Now cars were reaching 180mph on the straights and new rules were written to curb speeds and that too has been going on ever since! The international body at the time decided that limiting the weight to 14½ cwt (hundredweight) would do the trick as engines would have to be smaller. As usual the engineers overcame this rule by introducing, among other things, new lightweight metals and alloys. In 1934 Mercedes had a supercharged 8 cylinder engine of about 4 litres, and Auto Union turned up with a car made with aircraft fabric and with a 16 cylinder 5 litre supercharged engine mounted behind the driver.

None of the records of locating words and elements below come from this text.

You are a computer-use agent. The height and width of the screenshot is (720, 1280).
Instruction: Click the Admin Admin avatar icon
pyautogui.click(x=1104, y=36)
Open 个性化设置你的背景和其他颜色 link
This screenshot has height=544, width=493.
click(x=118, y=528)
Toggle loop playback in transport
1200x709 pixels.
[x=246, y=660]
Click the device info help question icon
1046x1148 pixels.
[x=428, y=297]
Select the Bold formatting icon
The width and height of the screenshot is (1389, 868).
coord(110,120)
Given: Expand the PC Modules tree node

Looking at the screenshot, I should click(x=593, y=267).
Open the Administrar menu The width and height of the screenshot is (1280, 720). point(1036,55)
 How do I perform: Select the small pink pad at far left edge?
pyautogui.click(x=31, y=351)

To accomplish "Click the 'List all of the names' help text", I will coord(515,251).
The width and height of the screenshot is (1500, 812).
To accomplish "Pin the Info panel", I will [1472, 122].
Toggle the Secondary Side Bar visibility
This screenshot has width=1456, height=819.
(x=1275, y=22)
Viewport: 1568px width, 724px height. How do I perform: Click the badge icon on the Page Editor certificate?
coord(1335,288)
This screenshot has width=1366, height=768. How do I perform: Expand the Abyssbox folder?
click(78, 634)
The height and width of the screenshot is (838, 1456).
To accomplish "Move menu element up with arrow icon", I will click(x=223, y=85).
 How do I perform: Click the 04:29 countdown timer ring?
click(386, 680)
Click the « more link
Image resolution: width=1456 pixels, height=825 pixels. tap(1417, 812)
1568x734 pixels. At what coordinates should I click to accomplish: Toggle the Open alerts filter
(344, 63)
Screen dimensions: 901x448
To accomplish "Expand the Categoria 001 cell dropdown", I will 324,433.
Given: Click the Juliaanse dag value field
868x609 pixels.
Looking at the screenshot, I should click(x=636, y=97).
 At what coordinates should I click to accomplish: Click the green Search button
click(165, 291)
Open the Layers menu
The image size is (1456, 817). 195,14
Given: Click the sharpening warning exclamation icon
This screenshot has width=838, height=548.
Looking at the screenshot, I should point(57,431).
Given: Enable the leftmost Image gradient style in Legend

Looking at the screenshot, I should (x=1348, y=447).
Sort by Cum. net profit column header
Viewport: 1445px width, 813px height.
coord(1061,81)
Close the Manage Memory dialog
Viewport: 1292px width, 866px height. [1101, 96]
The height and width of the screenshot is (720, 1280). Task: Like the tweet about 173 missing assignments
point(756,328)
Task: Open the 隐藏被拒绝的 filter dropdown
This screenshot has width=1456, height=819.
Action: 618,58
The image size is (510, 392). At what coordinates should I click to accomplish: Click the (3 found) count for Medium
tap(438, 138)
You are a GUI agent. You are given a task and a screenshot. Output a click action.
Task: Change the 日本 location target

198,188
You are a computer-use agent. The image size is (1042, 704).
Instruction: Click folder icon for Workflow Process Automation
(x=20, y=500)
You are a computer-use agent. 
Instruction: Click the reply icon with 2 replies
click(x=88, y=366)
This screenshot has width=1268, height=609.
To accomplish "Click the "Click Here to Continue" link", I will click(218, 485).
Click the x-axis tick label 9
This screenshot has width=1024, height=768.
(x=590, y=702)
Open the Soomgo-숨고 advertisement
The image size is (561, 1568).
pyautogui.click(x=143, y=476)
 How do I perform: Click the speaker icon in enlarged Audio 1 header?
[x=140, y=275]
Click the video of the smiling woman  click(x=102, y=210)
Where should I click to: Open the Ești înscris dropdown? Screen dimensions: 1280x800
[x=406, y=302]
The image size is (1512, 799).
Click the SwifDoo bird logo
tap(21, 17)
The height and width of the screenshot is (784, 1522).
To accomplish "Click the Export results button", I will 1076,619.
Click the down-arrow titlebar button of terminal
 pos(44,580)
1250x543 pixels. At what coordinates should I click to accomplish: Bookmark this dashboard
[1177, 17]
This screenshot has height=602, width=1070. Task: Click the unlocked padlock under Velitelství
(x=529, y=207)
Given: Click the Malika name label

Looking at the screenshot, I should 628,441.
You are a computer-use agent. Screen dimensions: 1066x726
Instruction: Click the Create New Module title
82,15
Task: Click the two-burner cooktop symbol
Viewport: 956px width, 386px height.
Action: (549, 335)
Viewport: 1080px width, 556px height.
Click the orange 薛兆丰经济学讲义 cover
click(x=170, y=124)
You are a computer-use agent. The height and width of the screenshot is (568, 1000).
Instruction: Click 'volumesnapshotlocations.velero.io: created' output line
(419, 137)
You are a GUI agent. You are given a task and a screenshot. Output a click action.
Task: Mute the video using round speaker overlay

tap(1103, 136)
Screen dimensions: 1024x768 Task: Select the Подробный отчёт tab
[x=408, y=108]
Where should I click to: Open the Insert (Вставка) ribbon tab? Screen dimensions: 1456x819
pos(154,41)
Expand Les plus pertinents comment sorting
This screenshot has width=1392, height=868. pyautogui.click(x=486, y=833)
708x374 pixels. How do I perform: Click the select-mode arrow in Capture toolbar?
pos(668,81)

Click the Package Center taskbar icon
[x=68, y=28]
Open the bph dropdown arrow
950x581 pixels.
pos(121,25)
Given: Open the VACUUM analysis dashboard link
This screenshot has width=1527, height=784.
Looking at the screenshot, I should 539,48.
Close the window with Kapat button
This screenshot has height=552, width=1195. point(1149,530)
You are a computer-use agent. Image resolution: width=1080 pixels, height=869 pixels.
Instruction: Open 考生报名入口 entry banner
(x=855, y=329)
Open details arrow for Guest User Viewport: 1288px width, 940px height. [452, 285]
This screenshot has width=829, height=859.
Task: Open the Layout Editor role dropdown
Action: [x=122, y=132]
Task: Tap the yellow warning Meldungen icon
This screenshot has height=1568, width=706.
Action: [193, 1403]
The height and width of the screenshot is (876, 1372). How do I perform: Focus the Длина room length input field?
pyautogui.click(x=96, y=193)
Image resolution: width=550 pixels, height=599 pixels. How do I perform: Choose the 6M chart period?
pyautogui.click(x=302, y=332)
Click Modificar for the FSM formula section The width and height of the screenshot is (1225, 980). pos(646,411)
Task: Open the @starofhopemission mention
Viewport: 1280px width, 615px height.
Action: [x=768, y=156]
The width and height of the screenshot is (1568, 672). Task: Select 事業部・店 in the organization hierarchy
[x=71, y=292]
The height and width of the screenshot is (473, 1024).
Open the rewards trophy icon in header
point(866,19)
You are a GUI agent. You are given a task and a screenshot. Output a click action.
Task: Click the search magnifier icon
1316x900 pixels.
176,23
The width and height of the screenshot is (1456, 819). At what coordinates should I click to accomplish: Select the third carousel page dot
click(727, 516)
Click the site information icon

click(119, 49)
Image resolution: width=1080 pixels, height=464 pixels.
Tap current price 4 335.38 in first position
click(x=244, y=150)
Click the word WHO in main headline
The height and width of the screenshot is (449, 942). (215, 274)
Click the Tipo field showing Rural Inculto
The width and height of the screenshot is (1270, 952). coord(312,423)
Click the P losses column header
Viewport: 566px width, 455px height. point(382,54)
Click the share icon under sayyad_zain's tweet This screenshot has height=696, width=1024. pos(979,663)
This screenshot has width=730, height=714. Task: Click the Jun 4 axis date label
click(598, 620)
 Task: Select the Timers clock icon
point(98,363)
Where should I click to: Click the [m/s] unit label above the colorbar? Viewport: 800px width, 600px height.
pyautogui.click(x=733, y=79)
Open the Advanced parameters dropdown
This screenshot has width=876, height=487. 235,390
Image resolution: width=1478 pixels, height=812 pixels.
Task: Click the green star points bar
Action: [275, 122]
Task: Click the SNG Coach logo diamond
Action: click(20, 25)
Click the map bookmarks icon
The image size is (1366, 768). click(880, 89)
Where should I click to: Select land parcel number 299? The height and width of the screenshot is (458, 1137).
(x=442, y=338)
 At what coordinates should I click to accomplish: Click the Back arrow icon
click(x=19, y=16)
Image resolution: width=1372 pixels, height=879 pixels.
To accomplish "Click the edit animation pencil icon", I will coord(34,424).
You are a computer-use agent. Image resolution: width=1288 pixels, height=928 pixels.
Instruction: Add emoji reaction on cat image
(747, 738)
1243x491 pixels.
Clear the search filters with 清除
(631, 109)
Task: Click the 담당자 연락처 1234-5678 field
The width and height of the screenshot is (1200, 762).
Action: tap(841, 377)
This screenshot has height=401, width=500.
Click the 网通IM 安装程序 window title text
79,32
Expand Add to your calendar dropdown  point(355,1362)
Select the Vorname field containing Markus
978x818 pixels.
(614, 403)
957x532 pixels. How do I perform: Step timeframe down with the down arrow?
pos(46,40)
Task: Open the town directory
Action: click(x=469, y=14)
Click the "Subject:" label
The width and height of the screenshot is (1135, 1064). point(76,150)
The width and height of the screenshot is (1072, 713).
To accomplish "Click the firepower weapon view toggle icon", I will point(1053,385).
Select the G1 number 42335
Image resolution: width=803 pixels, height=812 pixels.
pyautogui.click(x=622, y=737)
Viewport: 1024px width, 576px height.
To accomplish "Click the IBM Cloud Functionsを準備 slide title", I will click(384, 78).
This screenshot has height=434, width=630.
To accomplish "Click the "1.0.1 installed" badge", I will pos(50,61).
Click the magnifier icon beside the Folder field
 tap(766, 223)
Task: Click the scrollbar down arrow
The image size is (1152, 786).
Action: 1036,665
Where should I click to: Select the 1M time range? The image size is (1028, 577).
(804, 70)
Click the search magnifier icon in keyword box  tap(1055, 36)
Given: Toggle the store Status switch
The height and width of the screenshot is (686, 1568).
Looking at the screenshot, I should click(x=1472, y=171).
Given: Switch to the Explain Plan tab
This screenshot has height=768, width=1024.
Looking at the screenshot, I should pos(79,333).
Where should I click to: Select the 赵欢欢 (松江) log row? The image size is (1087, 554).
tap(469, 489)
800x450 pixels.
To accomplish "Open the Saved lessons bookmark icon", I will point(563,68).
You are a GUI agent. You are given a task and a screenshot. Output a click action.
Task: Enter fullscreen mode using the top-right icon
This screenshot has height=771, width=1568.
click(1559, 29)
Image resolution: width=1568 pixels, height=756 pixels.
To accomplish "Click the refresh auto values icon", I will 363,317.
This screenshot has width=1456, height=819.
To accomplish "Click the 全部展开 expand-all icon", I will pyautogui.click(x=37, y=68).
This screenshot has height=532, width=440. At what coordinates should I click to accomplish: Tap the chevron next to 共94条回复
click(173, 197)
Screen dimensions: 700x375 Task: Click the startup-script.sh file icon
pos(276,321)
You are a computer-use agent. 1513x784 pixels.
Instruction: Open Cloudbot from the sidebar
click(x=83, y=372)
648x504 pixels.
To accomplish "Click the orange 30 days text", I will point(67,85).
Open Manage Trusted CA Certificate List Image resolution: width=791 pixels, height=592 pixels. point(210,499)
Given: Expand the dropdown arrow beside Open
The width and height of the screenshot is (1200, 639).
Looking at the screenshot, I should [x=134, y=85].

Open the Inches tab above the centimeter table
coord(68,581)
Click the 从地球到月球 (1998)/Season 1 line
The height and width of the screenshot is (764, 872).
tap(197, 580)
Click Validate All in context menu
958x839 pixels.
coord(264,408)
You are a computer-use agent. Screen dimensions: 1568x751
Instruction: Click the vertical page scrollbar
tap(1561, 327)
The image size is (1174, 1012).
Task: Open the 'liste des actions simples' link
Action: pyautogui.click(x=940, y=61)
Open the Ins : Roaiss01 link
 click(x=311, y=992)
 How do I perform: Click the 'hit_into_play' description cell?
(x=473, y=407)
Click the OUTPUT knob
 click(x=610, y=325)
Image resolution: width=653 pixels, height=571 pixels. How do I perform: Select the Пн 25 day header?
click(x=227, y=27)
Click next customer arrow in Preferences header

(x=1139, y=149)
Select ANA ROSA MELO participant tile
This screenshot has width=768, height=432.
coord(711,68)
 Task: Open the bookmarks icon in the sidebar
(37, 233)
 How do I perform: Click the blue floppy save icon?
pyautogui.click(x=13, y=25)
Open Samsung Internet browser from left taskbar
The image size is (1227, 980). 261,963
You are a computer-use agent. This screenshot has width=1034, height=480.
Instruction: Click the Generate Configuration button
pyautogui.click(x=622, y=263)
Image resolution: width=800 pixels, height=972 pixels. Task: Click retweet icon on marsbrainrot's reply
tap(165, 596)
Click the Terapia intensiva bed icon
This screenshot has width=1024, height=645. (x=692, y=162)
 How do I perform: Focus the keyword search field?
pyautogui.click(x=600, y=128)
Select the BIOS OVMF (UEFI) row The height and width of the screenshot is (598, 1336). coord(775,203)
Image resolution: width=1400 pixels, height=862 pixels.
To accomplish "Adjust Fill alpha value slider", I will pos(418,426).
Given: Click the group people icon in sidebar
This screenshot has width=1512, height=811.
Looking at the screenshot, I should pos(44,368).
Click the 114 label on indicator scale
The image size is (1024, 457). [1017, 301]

The rules had to be changed again as by 1937 the cars were still under the weight limit but being made of lighter materials and with bigger and lighter engines developing up to 600 h.p., they could do 200mph and were becoming difficult to handle. The new rules meant cars had to be at least 14½ cwt with engines of no more than 3 litres supercharged or 4.5 litres unsupercharged. Unfortunately the rule makers got it wrong and the cars were faster than ever! Not so down the straights perhaps, but better acceleration, road-holding, stability, and brakes, and easier to control, so faster through the corners. A trend that has continued to this day both in car building and rule making. With unlimited funds the German cars were unbeatable. And then came another war.


Not quite “Hot on the Heels” of the Second World War, people who had successfully managed not to lose their pre-war racing cars soon dusted them off and got them out of the garage and onto a track somewhere. Alfa Romeo, for example, had secreted a number of 158's in a cheese factory during the conflict! The old pre-war rules still applied and disused airfields like Silverstone, for example, became popular venues for races, as they offered ready-made, flat, asphalt surfaces with no dangerous lamp-posts, etc. for the wayward to collide with.